Prompt:
Take the line that contains "Instruction: Select the" as the first and the last line of the material as the final one; set down exactly the lines in that span.

Data for analysis:
>>

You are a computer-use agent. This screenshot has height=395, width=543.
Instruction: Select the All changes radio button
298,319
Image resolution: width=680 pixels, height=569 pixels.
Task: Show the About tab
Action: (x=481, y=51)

<<

The completed task:
Instruction: Select the All changes radio button
298,319
Image resolution: width=680 pixels, height=569 pixels.
Task: Show the About tab
Action: (x=481, y=51)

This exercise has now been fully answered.